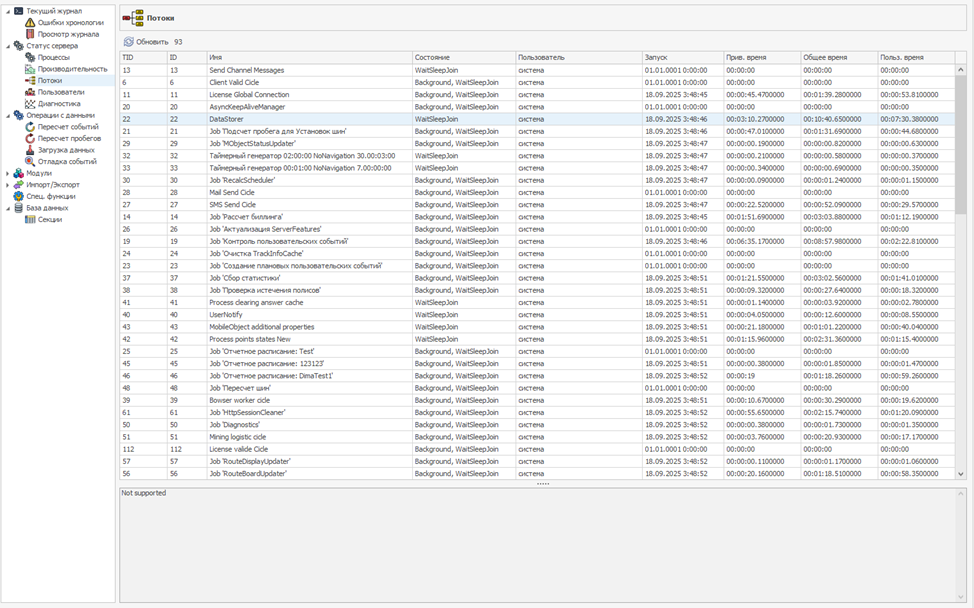Select the Пользователи people icon
Image resolution: width=974 pixels, height=608 pixels.
click(30, 92)
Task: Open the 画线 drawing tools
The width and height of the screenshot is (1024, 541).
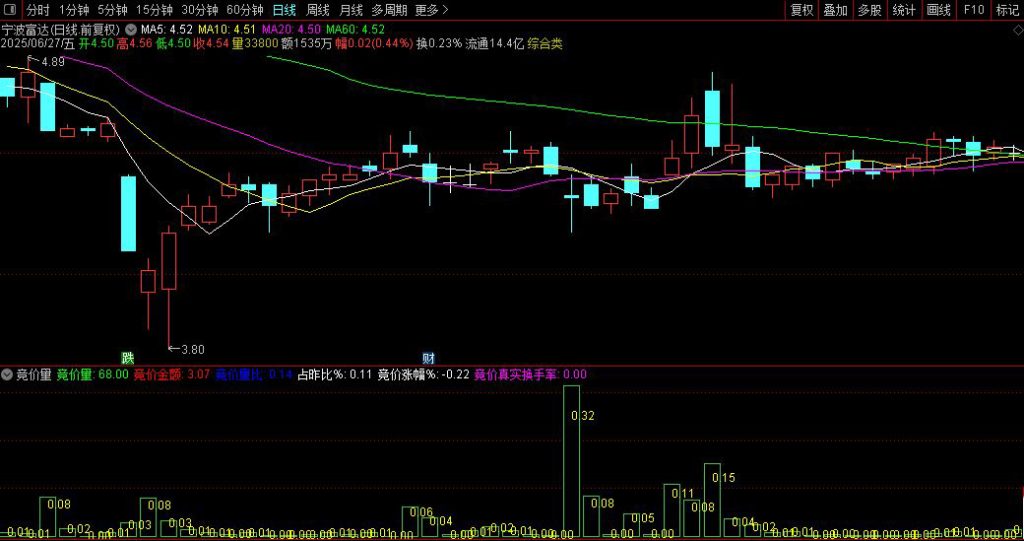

☆ ☆ ☆ ☆

## [TASK BRIEF]
Leave every picture out and write out exactly the lines from the line with "Task: Open the 画线 drawing tools" through the last line of the material.

## [ANSWER BOX]
Task: Open the 画线 drawing tools
The width and height of the screenshot is (1024, 541).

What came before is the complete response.